Developing Lean Practitioners with Game-Based LearningApril 30, 2026 •3:00 PM UTC
Too often, improvement training leans heavily on explanation and not enough on practice. But Lean work happens in messy, dynamic environments where people need more than knowledge alone. They need the ability to apply what they know, the confidence to act, and the judgment to respond in real situations.
Think about how pilots are trained. Before they ever fly a plane full of passengers, they spend hours in flight simulators to practice making decisions, responding to unexpected conditions, and learning from mistakes in an environment where failure is safe and feedback is immediate.
Developing Lean practitioners works the same way.

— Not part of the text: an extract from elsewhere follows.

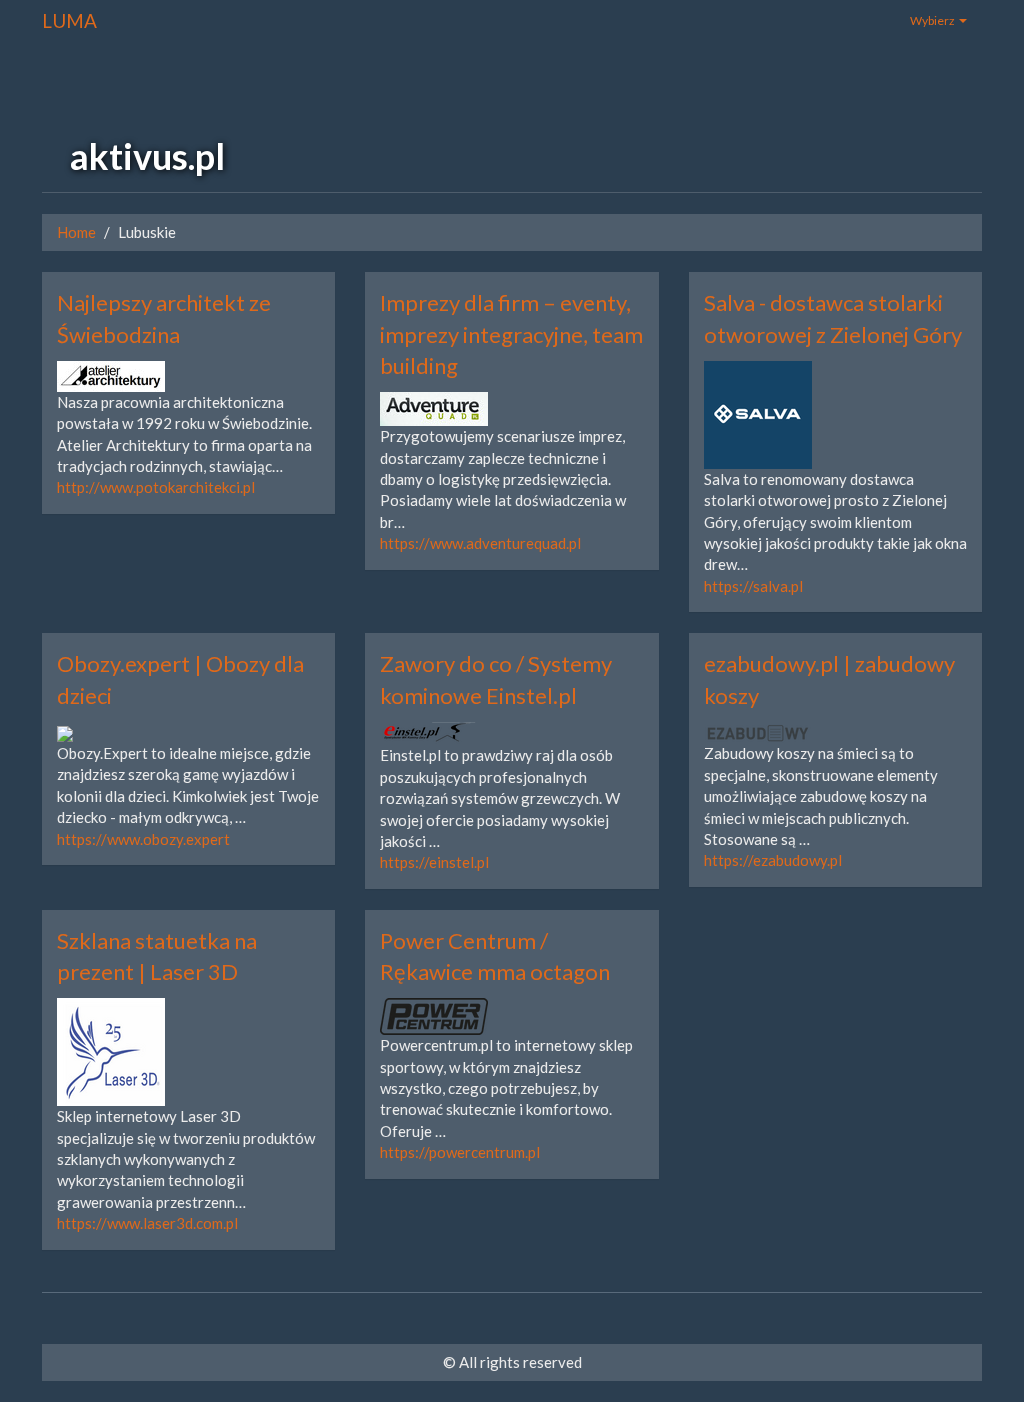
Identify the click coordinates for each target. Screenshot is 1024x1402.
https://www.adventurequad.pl (480, 543)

In this webinar, Bill Hathaway explores why game-based learning and simulation-based practice are such powerful tools for building real improvement capability. Drawing on MoreSteam’s experience helping organizations develop problem solvers at scale, Bill will examine the path from knowledge to mastery and demonstrate how well-designed simulations help learners move beyond theoretical understanding into confident, capable change agents.
What You’ll Learn
- Why Lean capability requires both ability and confidence
- Why practice-based learning is essential for developing problem solvers
- How simulation and game-based learning help learners build higher-order skills
- What makes a simulation effective, including complexity, fidelity, open-endedness, and scoring
- How to think about simulation as part of a blended learning model for Lean development

CEO • MoreSteam
MoreSteam is the brainchild of Bill Hathaway. Prior to founding MoreSteam in 2000, Bill spent 13 years in manufacturing, quality and operations management. After 10 years at Ford Motor Co., Hathaway then held executive level operations positions with Raytheon at Amana Home Appliances, and with Mansfield Plumbing Products.
Bill earned an undergraduate finance degree from the University of Notre Dame and graduate degree in business finance and operations from Northwestern University's Kellogg Graduate School of Management.